* Start INPUT *

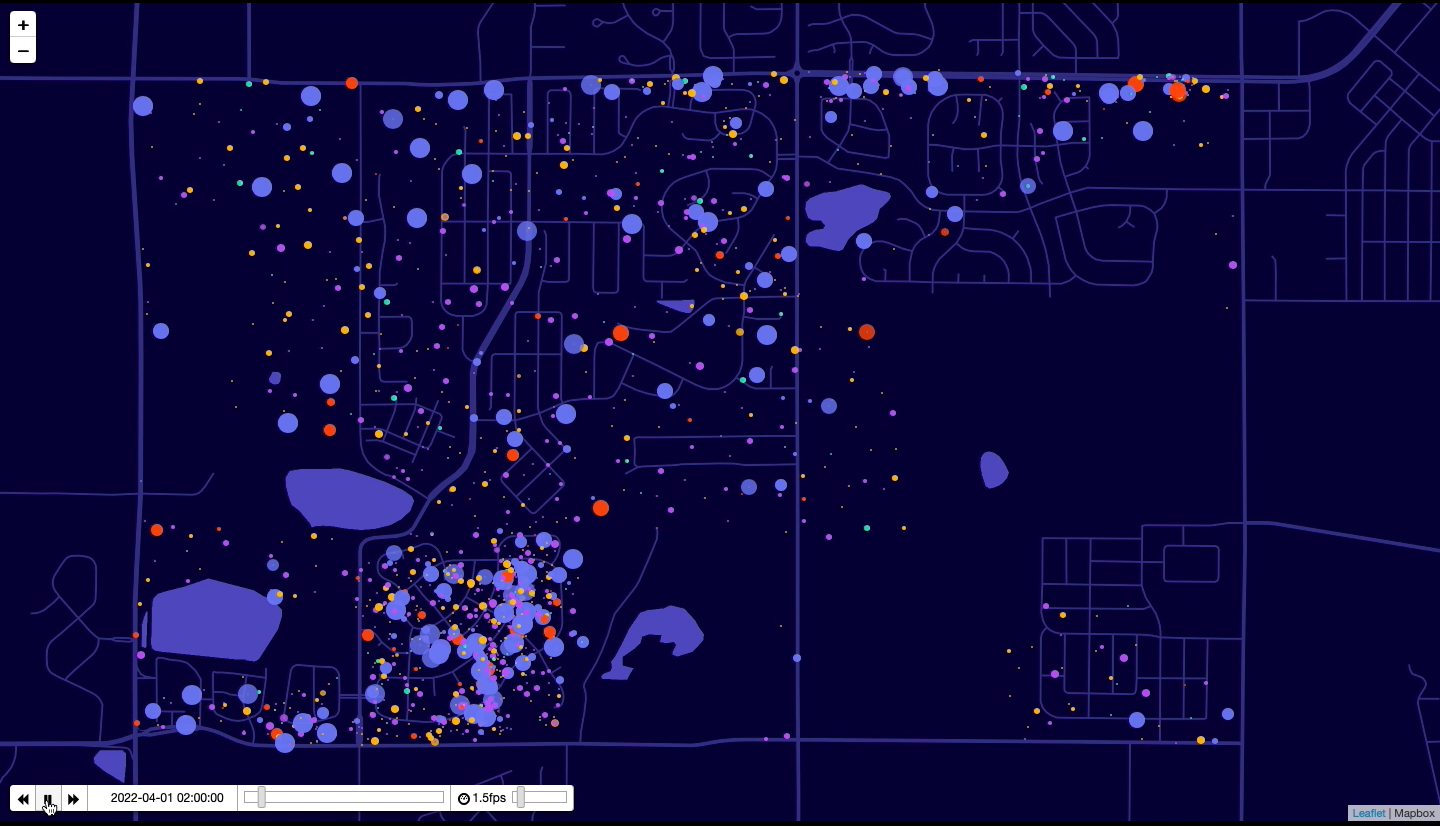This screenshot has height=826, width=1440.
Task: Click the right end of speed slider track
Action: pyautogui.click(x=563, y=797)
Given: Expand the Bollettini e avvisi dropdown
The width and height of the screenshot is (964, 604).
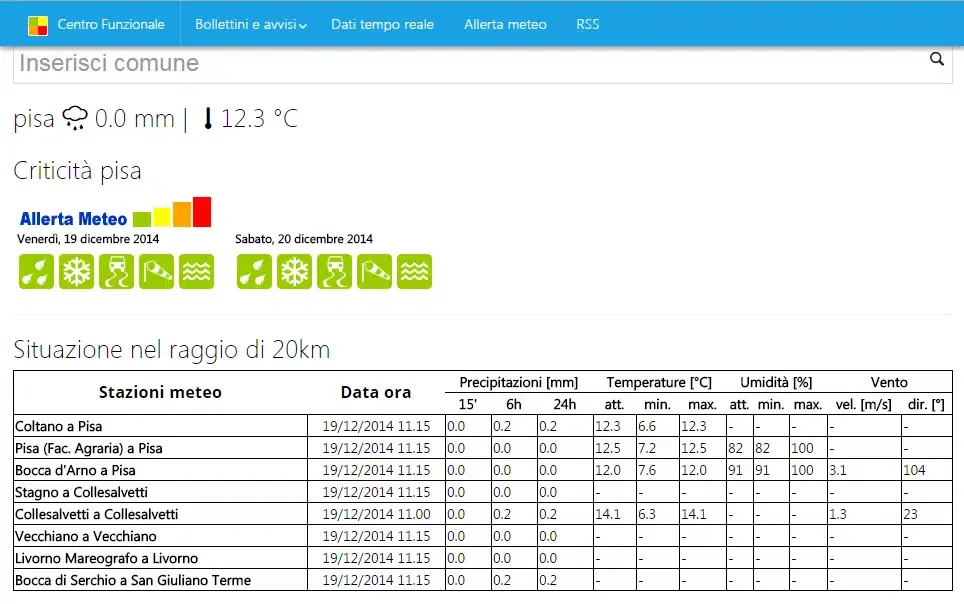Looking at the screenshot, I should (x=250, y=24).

* End INPUT *

• WHAT THIS TASK INVOLVES: Rewrite the listing above as a numbered list with the pictures and blank lines left out.

• CORRECT RESPONSE:
1. This screenshot has height=826, width=1440.
2. Task: Click the right end of speed slider track
3. Action: pyautogui.click(x=563, y=797)
4. Given: Expand the Bollettini e avvisi dropdown
5. The width and height of the screenshot is (964, 604).
6. Looking at the screenshot, I should (x=250, y=24).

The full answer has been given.